The deteriorating state of the barge, the Lepse, is highlighted in the report published to coincide with a nuclear clean-up seminar in London last Thursday.

The seminar, attended by Murmansk Governor Yuri Yevdokimov and Russian Deputy Atomic Energy Minister Nicolai Egorov, discussed how the international community can help Moscow tackle the environmental threat posed by radioactive waste in northwest Russia and the Urals.

Northwest Russia is said to be the location of some 300 nuclear reactors, and thousands of spent nuclear fuel elements, many on board submarines no longer used. An area around the Mayak reprocessing plant, near Chelyabinsk in the Urals, is also a potential hazard.

One of the biggest challenges is posed by Lepse, built in 1936, sunk during World War Two, and later refloated and used as a storage facility for spent nuclear fuel from icebreakers until 1981.

The Foreign Office briefing paper says the Lepse was used to store nuclear fuel elements from the Soviet icebreaker, Lenin, after its nuclear reactor overheated in the mid-1960s.

The report says that due to expansion from the overheating, the nuclear fuel elements were too large to fit safely into the Lepse's two storage tanks, but, in the reports words, "they were hammered in anyway."

The report says the Lepse "contains 642 bundles of used fuel rods, of which 60-70 are damaged and cannot be retrieved by conventional means."

Part of the Lepse was encased in concrete in an unsuccessful bid to prevent radiation leaks. Because spent fuel cannot at present be removed from the barge, maintenance has been inadequate. The report adds: "Corrosion inside the cargo holds is a serious problem."

A nuclear safety expert, who attended the London seminar, and spoke to our correspondent on condition of anonymity, said: "Because there is no access any longer to the holds of the barge, all maintenance has been carried out on the exterior of the vessel."

He added: "So they have been adding layers of paint to the outside of the hull, but have done nothing about the inside. As a result, the vessel is rotting from the inside out." The solution, he said, is to remove the spent nuclear fuel and decommission the vessel. But this task needs to "be brought forward rather urgently."

Murmansk Governor Yevdokimov, one of a 10-member Russian delegation to the seminar, is said to take the problem "very seriously" and is described as one of "the driving forces" behind the clean-up campaign. The Scandinavian countries are also concerned because of their close proximity to northwest Russia.

In 1995, Russia, the U.S., France, Norway and the European Commission decided to coordinate efforts to find a long-term solution. In 1996, an advisory committee on the Lepse was formed. A study drawn up under the EU's program of aid to Russia and CIS countries looked at ways of decommissioning the Lepse. It recommended building a steel shield on the barge roof, and using remote cutting by robots to retrieve fuel elements. The radioactive elements could then be transferred into stainless steel canisters and transported from Murmansk harbor for safe storage ashore.

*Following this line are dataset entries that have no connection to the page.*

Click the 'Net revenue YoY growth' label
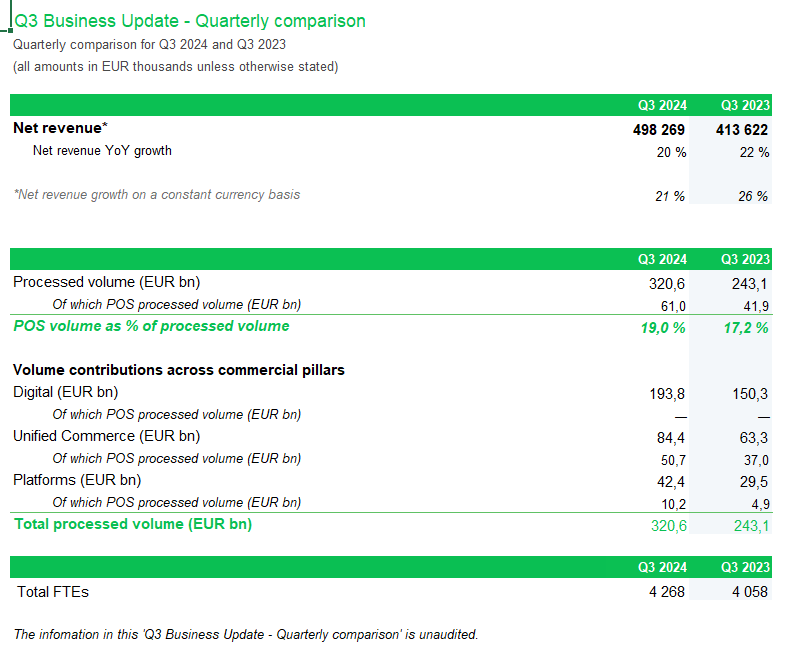The height and width of the screenshot is (649, 790). (102, 151)
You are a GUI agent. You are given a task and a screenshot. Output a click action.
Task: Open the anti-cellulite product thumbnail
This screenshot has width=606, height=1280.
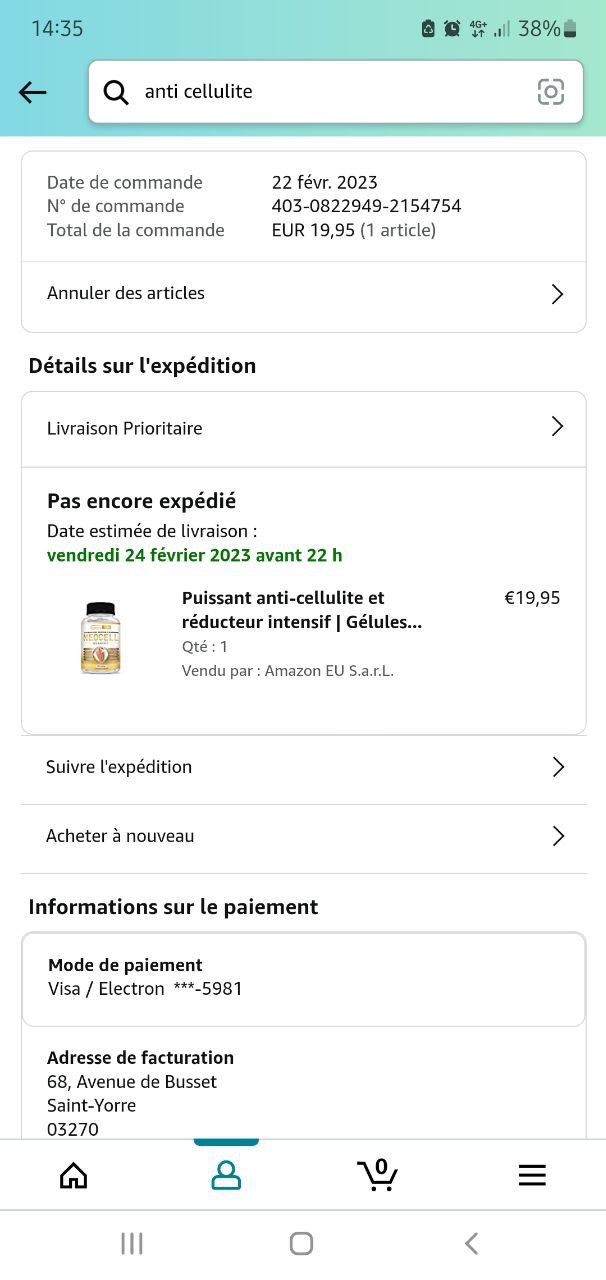click(100, 637)
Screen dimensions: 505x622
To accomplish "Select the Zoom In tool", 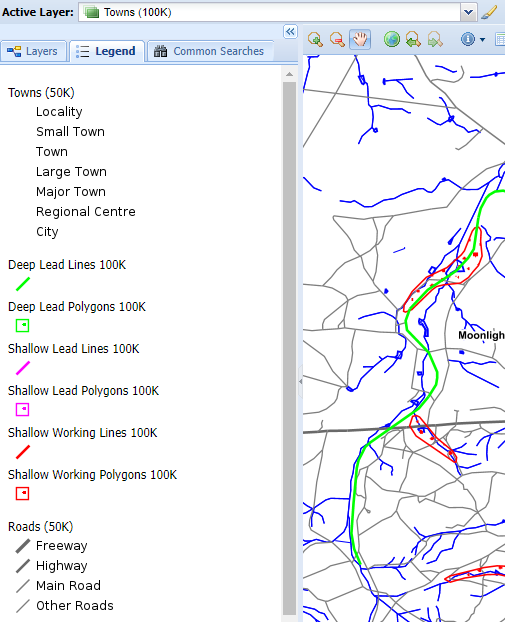I will point(315,40).
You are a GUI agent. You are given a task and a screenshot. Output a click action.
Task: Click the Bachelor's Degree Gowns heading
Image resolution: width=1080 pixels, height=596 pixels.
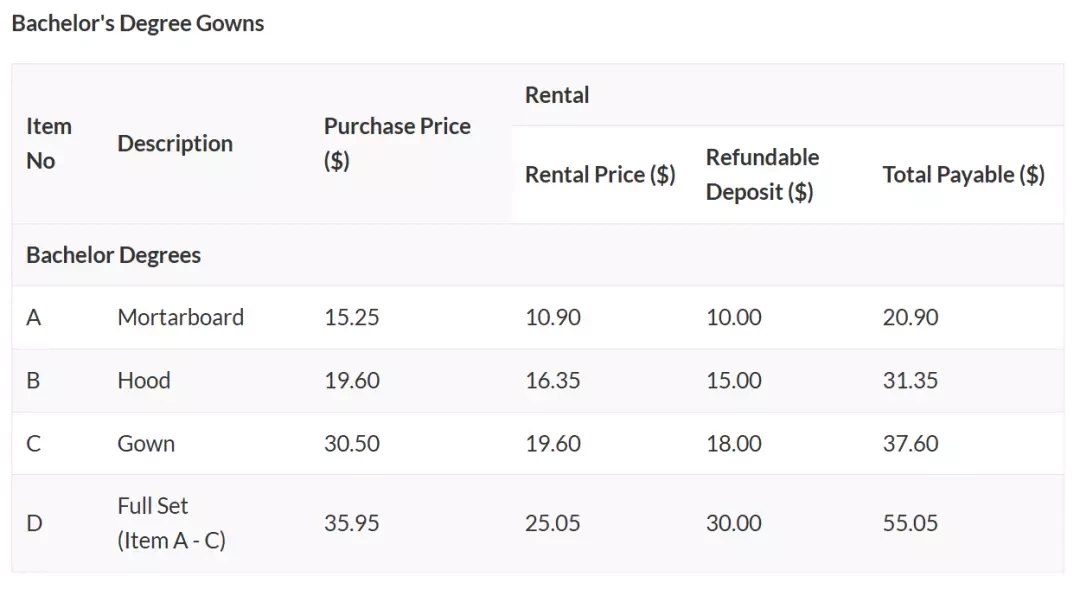(138, 23)
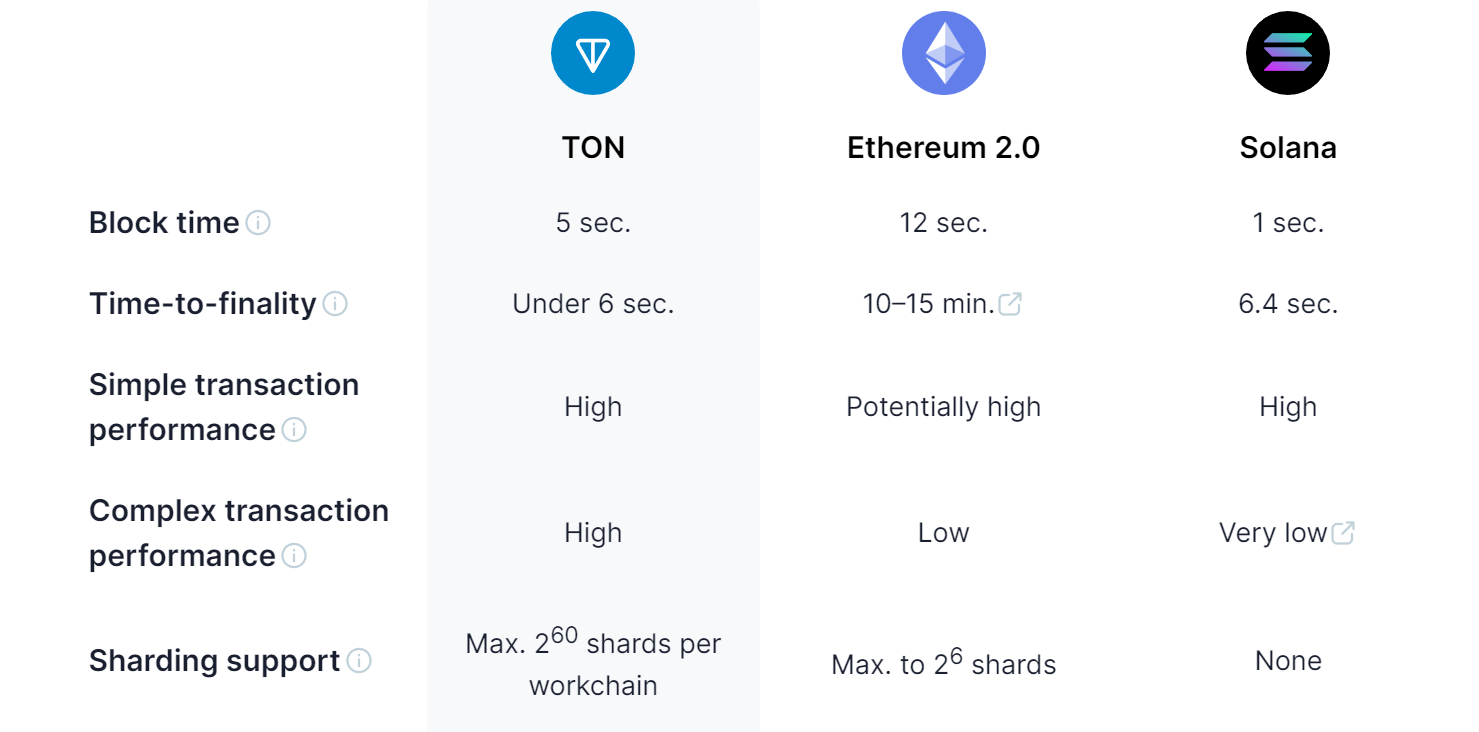
Task: Click Ethereum's 12 sec. block time
Action: click(943, 223)
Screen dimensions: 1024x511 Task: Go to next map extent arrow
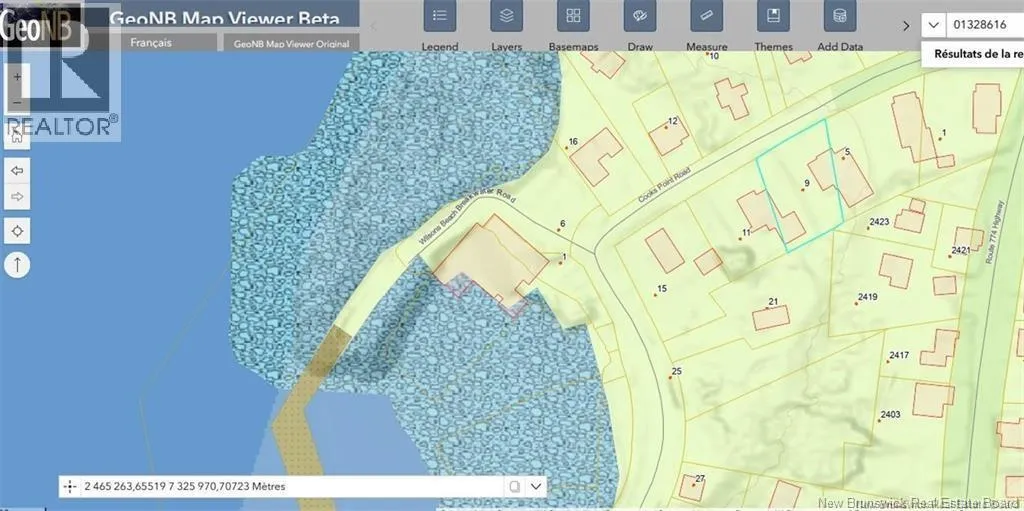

The first stage of decommissioning alone would cost $10 million. The international Lepse advisory committee has collected almost enough pledges of funding. But Russia first has to sign an accord which grants tax-free status to equipment imported for the work, and indemnifies contractors against any accidents.

The London seminar, which brought together nuclear and waste management experts, as well as experts working with Russian authorities, agreed that the international community has a duty to help Moscow cope with the Lepse and other Soviet-era nuclear problems.